Sunday, October 5, 2008

In Loving Memory


This post is for my father-in-law Doc who passed away ten years ago last summer. To be honest, I didn't know him that well but he was a good man, a loving father and husband, a caring health professional, and an upstanding citizen, always ready with a joke and a yarn. I hope he would have enjoyed this one.

Friday, October 3, 2008

Celebrity Sighting

Well, it's Fashion Week in Paris and I pretty much missed out on all the action. Maybe it has something to do with the fact that half of my wardrobe comes from Lands End and the other half from Eddie Bauer. At any rate, I did have my first celebrity sighting this afternoon when I spotted Natalie Portman, of Star Wars, Cold Mountain, and Garden State fame, walking her Yorkie around Place de la Concorde. There were some serious fashionista types in crazy heels coming out of the Hôtel de Crillon but Ms. Portman was just minding her own business, wearing jeans and sneakers.
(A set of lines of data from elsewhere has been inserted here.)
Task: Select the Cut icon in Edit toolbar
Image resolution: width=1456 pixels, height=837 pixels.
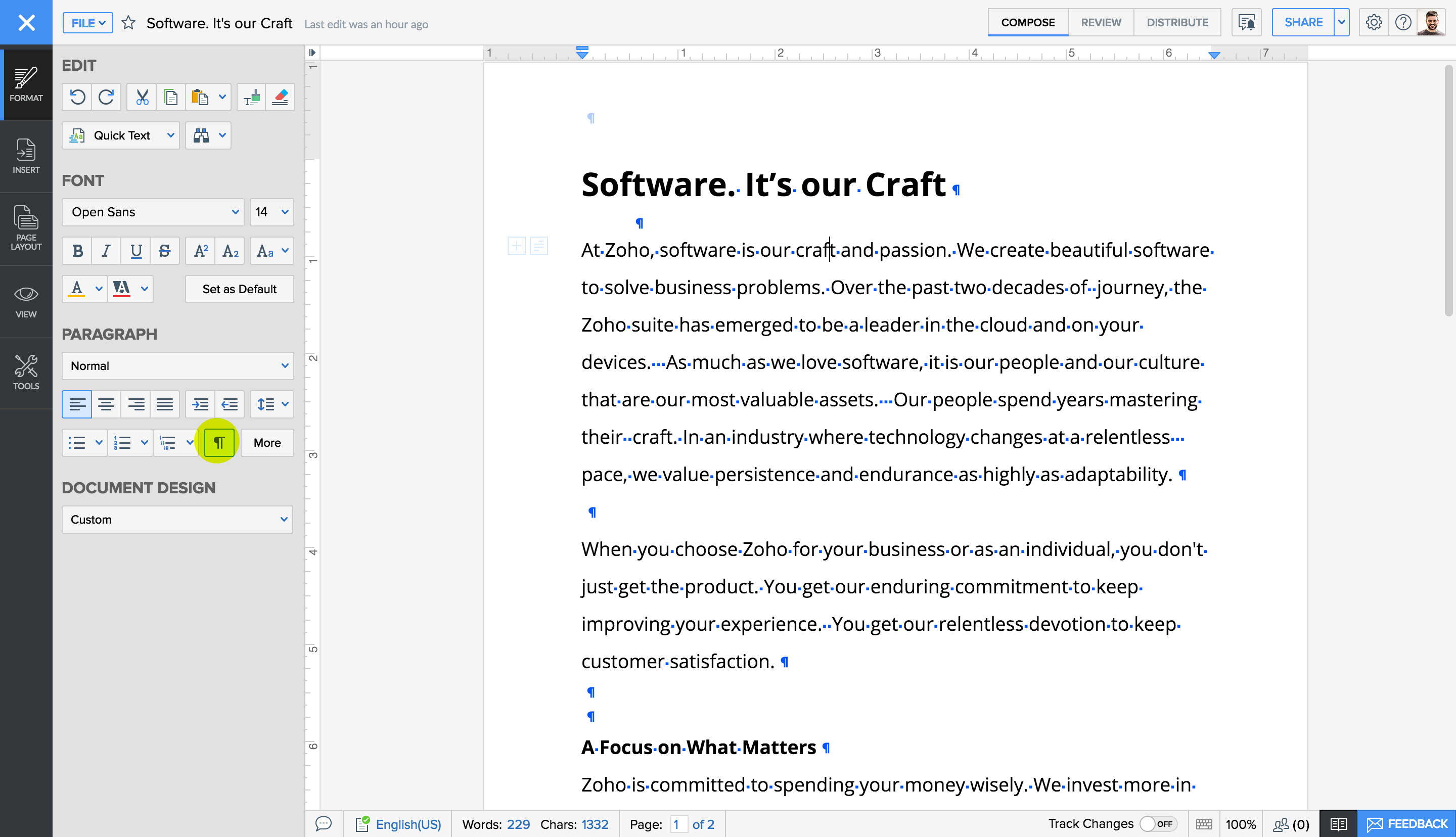Action: pyautogui.click(x=143, y=97)
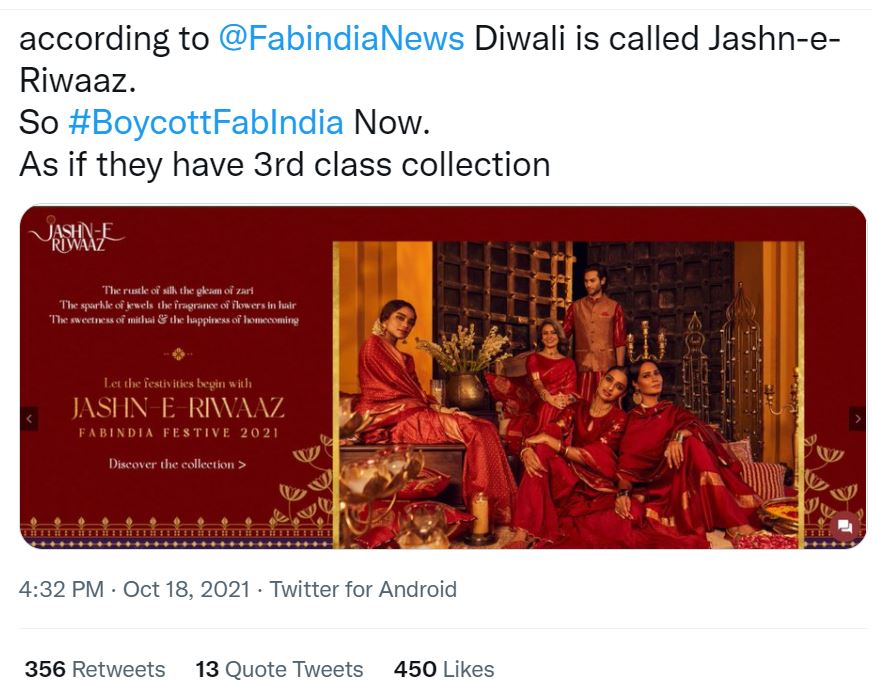Open the models photo in the banner
The width and height of the screenshot is (872, 681).
570,395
No entourage, no sunglasses, and no handbag the size of the Titanic. I also saw French actress Miou-Miou shooting a movie in the Marais last week but since someone else had to point her out to me, I can't really claim sharp eyes for that one.

Thursday, October 2, 2008

Love/Hate Relationship

Steven Erlanger had a fascinating article in Tuesday's International Herald Tribune about how the French view Sarah Palin and their thoughts on American politics in general. I am posting this with some trepidation because my last Palin post generated some scathing comments, not all fit for consumption by my kids or my 87 year old mother-in-law who read this blog. So if you follow the link, please play nice.